Así las cosas, en 1998 el estudioso británico G. Howson, publicó el libro Armas para España, aplaudido por Preston, S. Juliá y otros, y presentado a menudo como la explicación racional y definitiva de la derrota populista. Para Howson, la No Intervención habría perjudicado a la «República», obligándola a negociar, en condiciones pésimas, la compra de armas malas y escasas, a precios exorbitantes, y forzándola a depender de la URSS, que también la habría estafado cobrando el material, a menudo de desecho, por encima de su valor. En conclusión, las izquierdas habrían luchado casi todo el tiempo en total inferioridad, y la postura de las democracias, en especial la británica, habría actuado como un dogal que asfixió lentamente a los republicanos. De modo similar arguyen Moradiellos, Avilés Farré y otros autores. Como cita Howson, aprobatoriamente, de E. Hemingway: «Los británicos fueron los auténticos villanos, todo el tiempo, desde el primer día»[3].

Howson intenta probar sus asertos con datos según los cuales el Frente Popular habría recibido muchos menos aviones, artillería y casi todo tipo de armas, que sus enemigos. Los aviones soviéticos se rebajan, por ejemplo, de los 1.100 antes admitidos, a 657, los cañones también sufren reducciones drásticas, y buena parte del material –salvo aviones y tanques– sería anticuado, a veces de museo, con escasa munición o sin repuestos.

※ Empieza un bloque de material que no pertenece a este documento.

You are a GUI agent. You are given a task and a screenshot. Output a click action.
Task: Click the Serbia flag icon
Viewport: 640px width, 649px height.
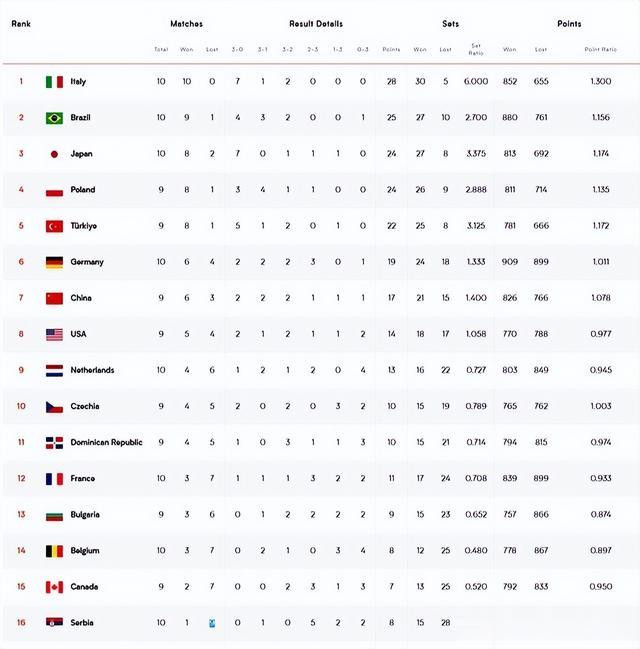[x=54, y=623]
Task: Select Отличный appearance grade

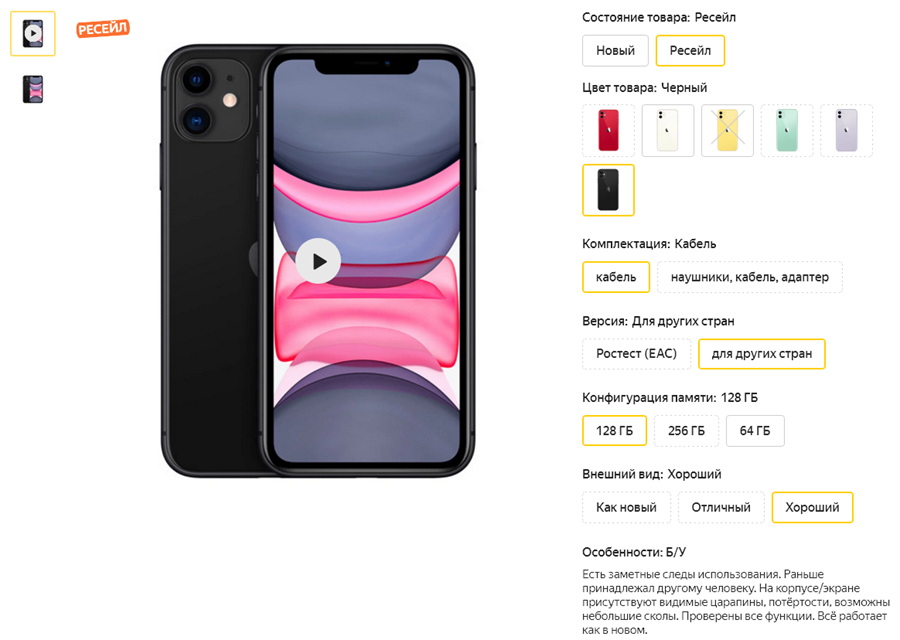Action: click(721, 507)
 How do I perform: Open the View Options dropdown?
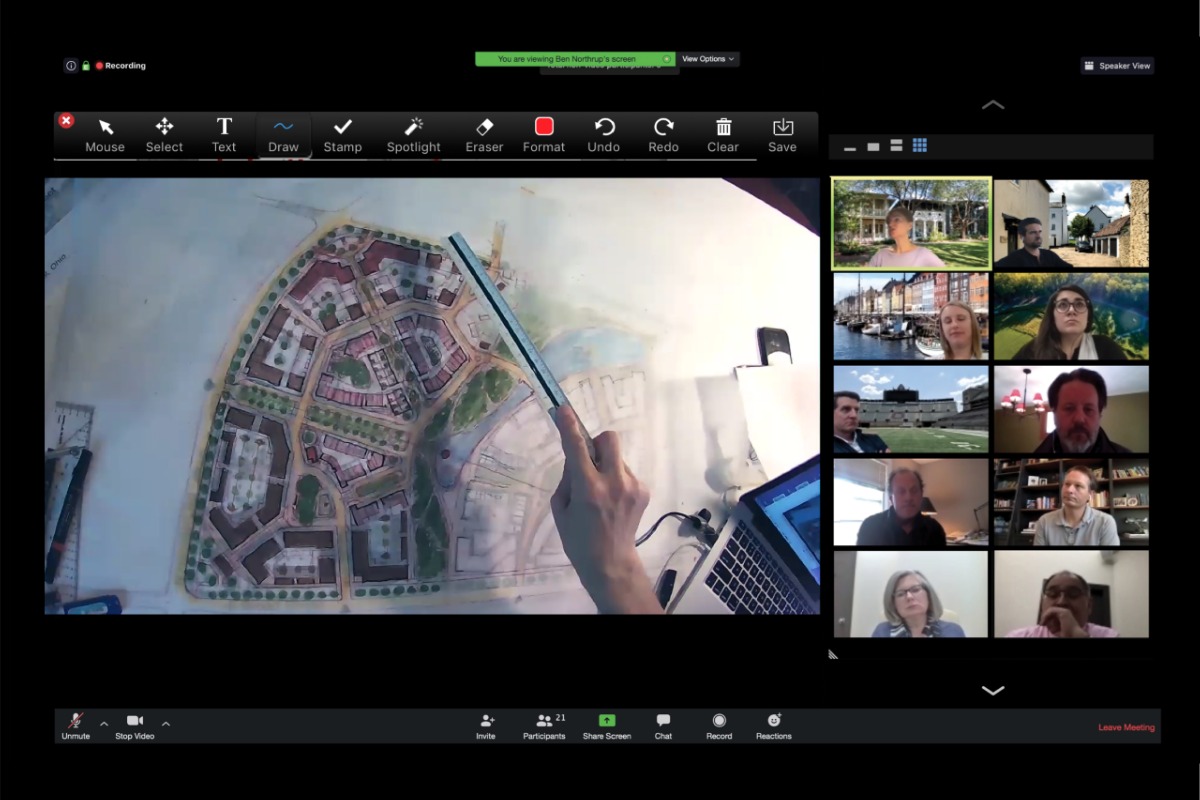(x=708, y=59)
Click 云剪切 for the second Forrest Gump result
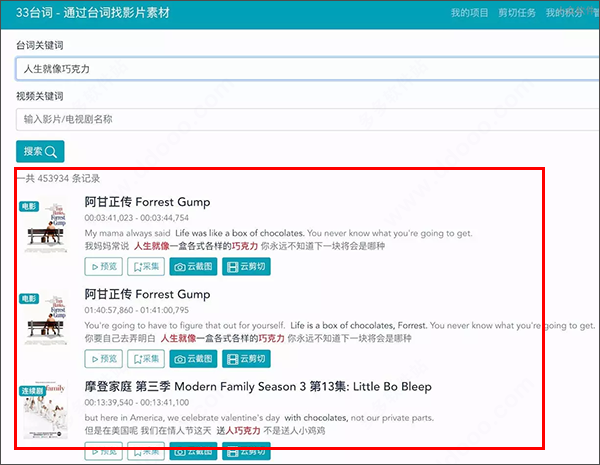600x465 pixels. pyautogui.click(x=246, y=359)
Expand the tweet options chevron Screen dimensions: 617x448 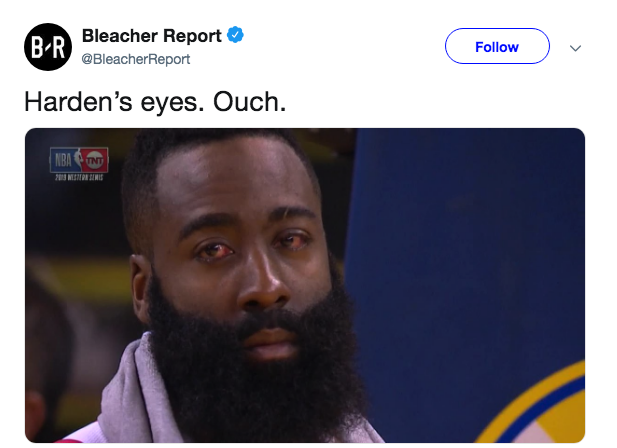click(575, 47)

Sin embargo, han resaltado algunos críticos, Howson cae en varios errores, como suponer exhaustivos los documentos por él consultados, y sugerir, implícitamente, que los nacionales no tenían problemas semejantes. J. Salas muestra cómo los datos de Armas para España en cuanto a la aviación soviética ya eran conocidos, excepto el nombre de los mercantes que la transportaron, proviniendo la discrepancia en las cifras de inexactitudes secundarias, y de un fallo esencial: ignorar los 250 aviones construidos en la propia España con elementos traídos de la URSS. Deben añadirse los 144 llegados a Cataluña ya en 1939, aunque la rapidez del avance nacional les impidiera actuar. El total se acerca a los 1.100 antes estimados, a los que deben sumarse unos 360 de otras procedencias, con un total muy similar en los dos bandos: 1.400-1.500.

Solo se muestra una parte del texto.